The regular meeting is 6 p.m. in Council Chambers, 400 Porter St., and is followed by a special-called session to approve two items regarding the Samsung chipmaking plant off of Texas 79.
Those items during the special meeting include approving a “final project and financing plan” for a tax increment reinvestment zone and nominating Samsung for participation in the Texas Enterprise Zone Program.
Other items up for discussion during the regular meeting include:
• Funding for the construction and design of a new ramp at the Taylor Municipal Airport.
• The possible creation of a neighborhood empowerment zone.
• Discussion of a zoning change at 3811 N. Main St. from rural/ agricultural and local business to multifamily residential with a residential planned development overlay.
• A review of the number of positions in the Fire Department.
Also during a review of the city’s budget, which by law must be in place by Oct. 1, will be setting the upper limit for property taxes for 2022.
• Though much of the council’s deliberations will revolve around Samsung, a city spokeswoman said the discussions are just another step in a long process that began November 2021 when Samsung announced its intent to build a $17 billion semiconductor fabrication facility southwest of the city.
At Thursday’s meeting, the council will review changes to a TIRZ that makes up part of the more than 1,200-acre site Samsung is building on. “There were additional properties that had not closed in time for the original agreement,” said Taylor spokeswoman Stacey Osborne. She added TIRZ allows future taxes developed in a particular zone to go back to the area as an economic incentive; the funds are plowed back into the enterprise to spur growth and bolster the local economy. “What the TIRZ is, is it’s just basically a mechanism to explain how we are going to use the taxes that are generated on a piece of land and usually if there’s nothing in place,” Osborne said. “If a person pays their property taxes, they just go into a general fund. We want the taxes that are generated on a particular property … to go back to that property.”
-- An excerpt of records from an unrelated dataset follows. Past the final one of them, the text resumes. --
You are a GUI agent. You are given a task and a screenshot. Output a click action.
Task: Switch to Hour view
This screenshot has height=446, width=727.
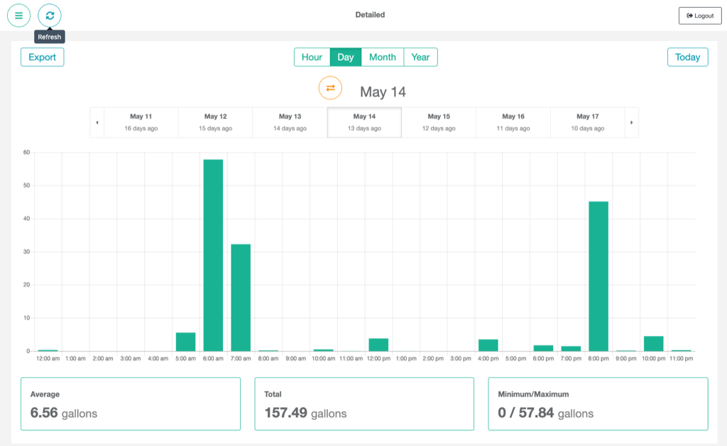pyautogui.click(x=312, y=57)
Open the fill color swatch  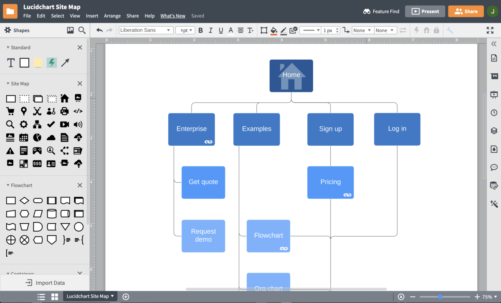pos(273,30)
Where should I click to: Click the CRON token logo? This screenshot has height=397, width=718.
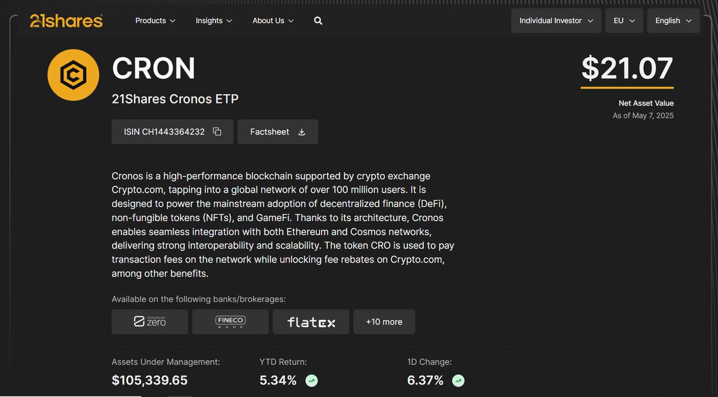(73, 75)
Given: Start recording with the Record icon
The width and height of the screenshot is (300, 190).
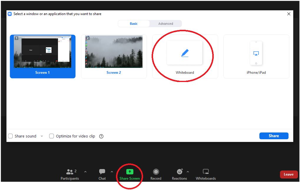Looking at the screenshot, I should pyautogui.click(x=156, y=172).
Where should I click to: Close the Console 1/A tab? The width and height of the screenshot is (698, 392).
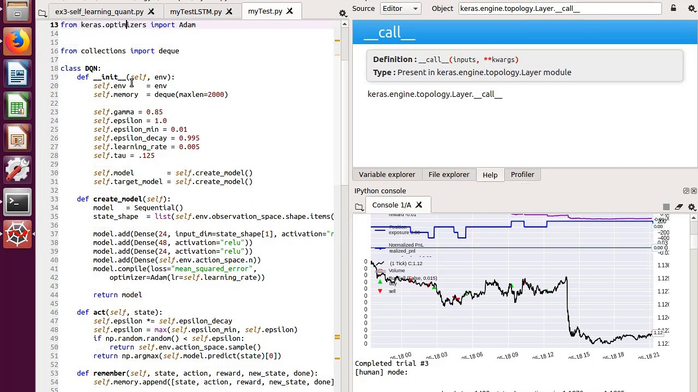pos(419,205)
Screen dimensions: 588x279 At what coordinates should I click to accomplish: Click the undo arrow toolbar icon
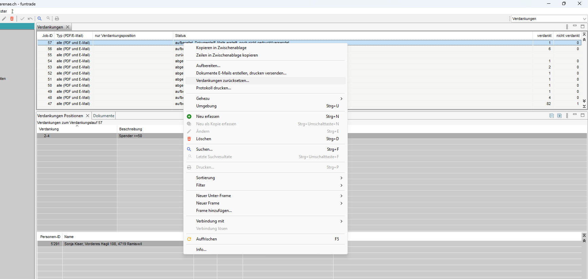pyautogui.click(x=30, y=19)
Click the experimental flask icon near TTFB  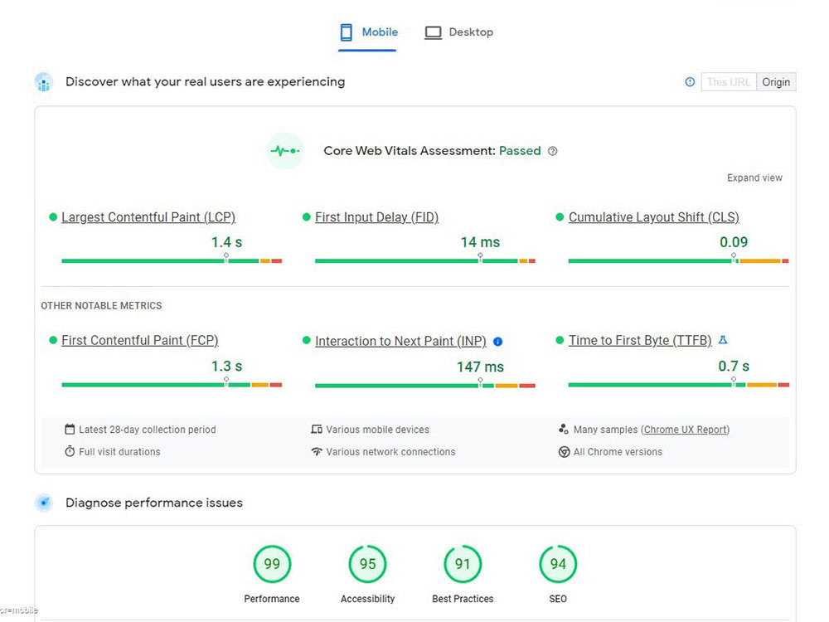point(723,340)
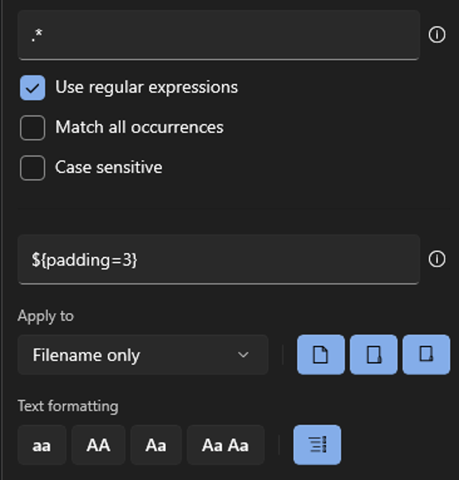
Task: Toggle the Include folders icon (middle blue button)
Action: click(x=374, y=354)
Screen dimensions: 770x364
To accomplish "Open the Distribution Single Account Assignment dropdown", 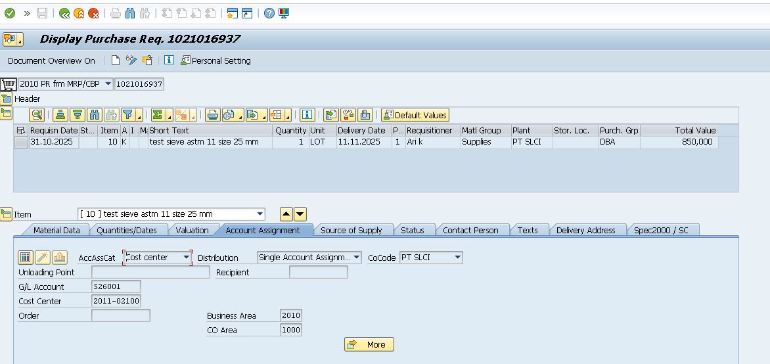I will click(356, 258).
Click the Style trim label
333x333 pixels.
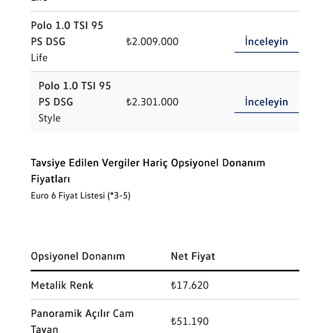(49, 118)
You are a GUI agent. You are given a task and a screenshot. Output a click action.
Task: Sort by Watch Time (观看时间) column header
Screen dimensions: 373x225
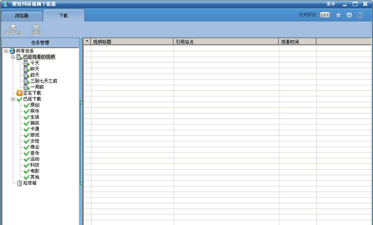297,42
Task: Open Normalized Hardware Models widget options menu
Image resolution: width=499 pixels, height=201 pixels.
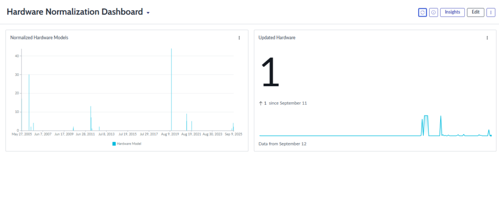Action: click(x=239, y=37)
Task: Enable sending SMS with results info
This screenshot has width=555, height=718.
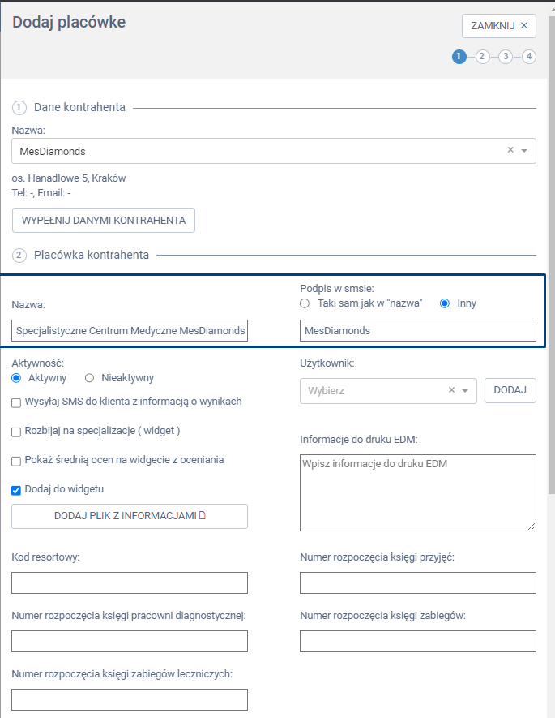Action: (16, 402)
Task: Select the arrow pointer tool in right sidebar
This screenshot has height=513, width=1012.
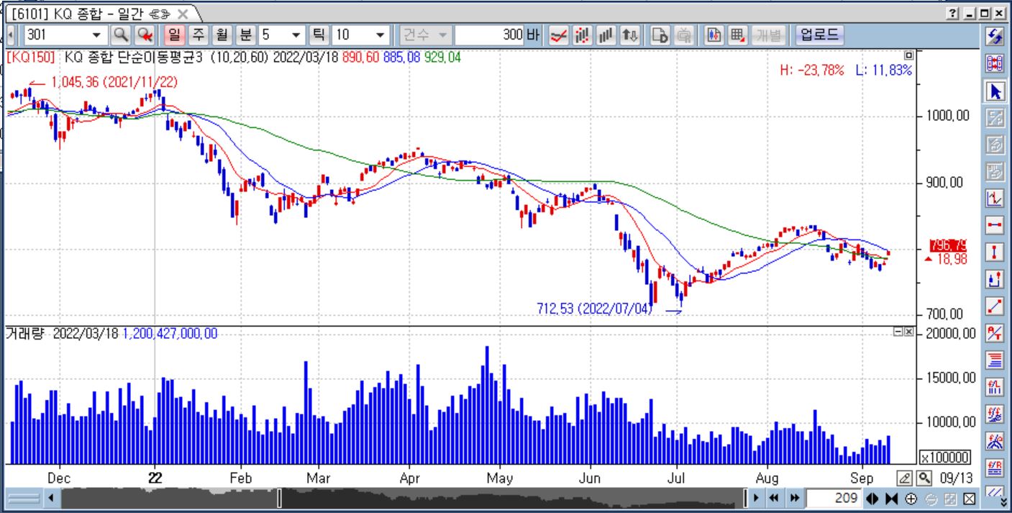Action: (x=995, y=91)
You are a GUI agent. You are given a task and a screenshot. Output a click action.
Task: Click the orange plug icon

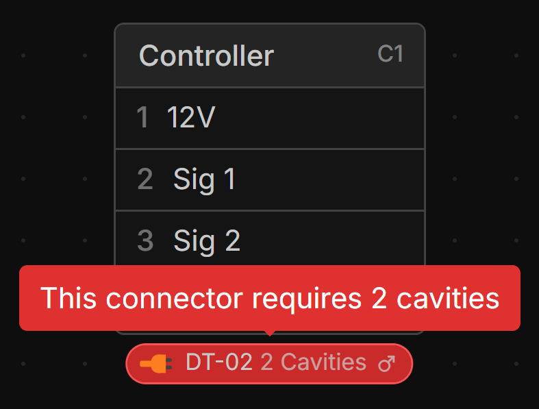tap(156, 364)
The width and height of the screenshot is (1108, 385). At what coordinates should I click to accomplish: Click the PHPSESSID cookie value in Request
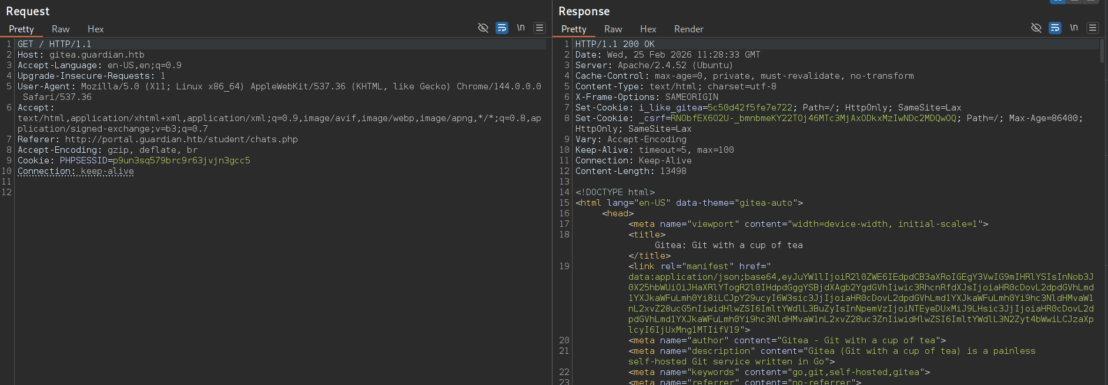(181, 160)

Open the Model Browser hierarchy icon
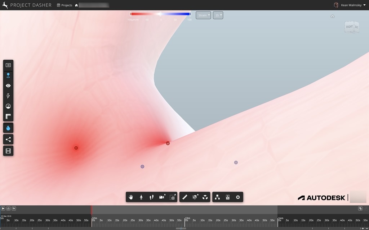click(217, 197)

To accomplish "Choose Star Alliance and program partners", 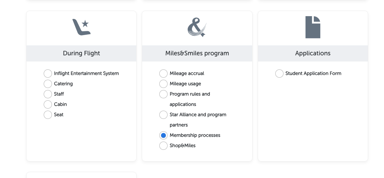I will 163,115.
Several steps are involved, she added.
“You can’t just designate an area a tax reinvestment zone,” Osborne said. “You have to have a public hearing first, and then people have 30 days to comment on it, and then you have to go back through and actually make it the reinvestment zone based on whether you got the comments, and whether that’s approved.”
The process is based on state statutes, she said.
“So it’s kind of a long process, and it’s designed that way under Texas law, so this is the completion of what was begun back in November when they made the agreement with Samsung,” Osborne said.